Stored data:
-- Opening Marker --

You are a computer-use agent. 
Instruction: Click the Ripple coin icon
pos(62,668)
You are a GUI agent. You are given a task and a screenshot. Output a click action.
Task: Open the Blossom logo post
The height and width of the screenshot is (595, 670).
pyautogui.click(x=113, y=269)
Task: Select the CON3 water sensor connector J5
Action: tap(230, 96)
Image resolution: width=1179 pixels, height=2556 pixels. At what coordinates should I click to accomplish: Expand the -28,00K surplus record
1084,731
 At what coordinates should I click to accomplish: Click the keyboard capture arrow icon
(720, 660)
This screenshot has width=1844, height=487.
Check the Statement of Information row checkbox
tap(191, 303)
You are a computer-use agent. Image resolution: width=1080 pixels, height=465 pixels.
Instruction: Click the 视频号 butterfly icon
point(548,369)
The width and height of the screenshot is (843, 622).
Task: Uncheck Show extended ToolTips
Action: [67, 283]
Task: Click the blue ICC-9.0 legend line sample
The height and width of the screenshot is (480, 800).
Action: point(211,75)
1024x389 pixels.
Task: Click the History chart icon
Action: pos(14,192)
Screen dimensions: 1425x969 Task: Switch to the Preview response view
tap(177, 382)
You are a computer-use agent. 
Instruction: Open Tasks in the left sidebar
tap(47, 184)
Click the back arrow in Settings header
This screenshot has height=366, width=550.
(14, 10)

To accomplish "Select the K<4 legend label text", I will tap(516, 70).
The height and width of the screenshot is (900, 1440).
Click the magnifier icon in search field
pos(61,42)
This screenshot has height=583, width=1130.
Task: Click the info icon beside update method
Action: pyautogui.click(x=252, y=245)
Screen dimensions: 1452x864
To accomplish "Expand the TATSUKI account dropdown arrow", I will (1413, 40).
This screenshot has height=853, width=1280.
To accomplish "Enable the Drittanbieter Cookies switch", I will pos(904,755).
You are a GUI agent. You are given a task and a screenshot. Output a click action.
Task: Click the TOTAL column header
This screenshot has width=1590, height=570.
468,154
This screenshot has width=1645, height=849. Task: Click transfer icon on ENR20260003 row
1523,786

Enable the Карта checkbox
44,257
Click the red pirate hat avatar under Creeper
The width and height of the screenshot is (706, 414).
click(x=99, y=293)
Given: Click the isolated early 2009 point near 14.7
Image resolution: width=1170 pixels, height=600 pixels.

-- Closing Marker --

- **TASK DESCRIPTION**: What you write must be the entries restated word for word, from the opening line through the one holding "Task: Open the Blossom logo post", with nothing else.

- **OUTPUT BELOW**:
You are a computer-use agent. 
Instruction: Click the Ripple coin icon
pos(62,668)
You are a GUI agent. You are given a task and a screenshot. Output a click action.
Task: Open the Blossom logo post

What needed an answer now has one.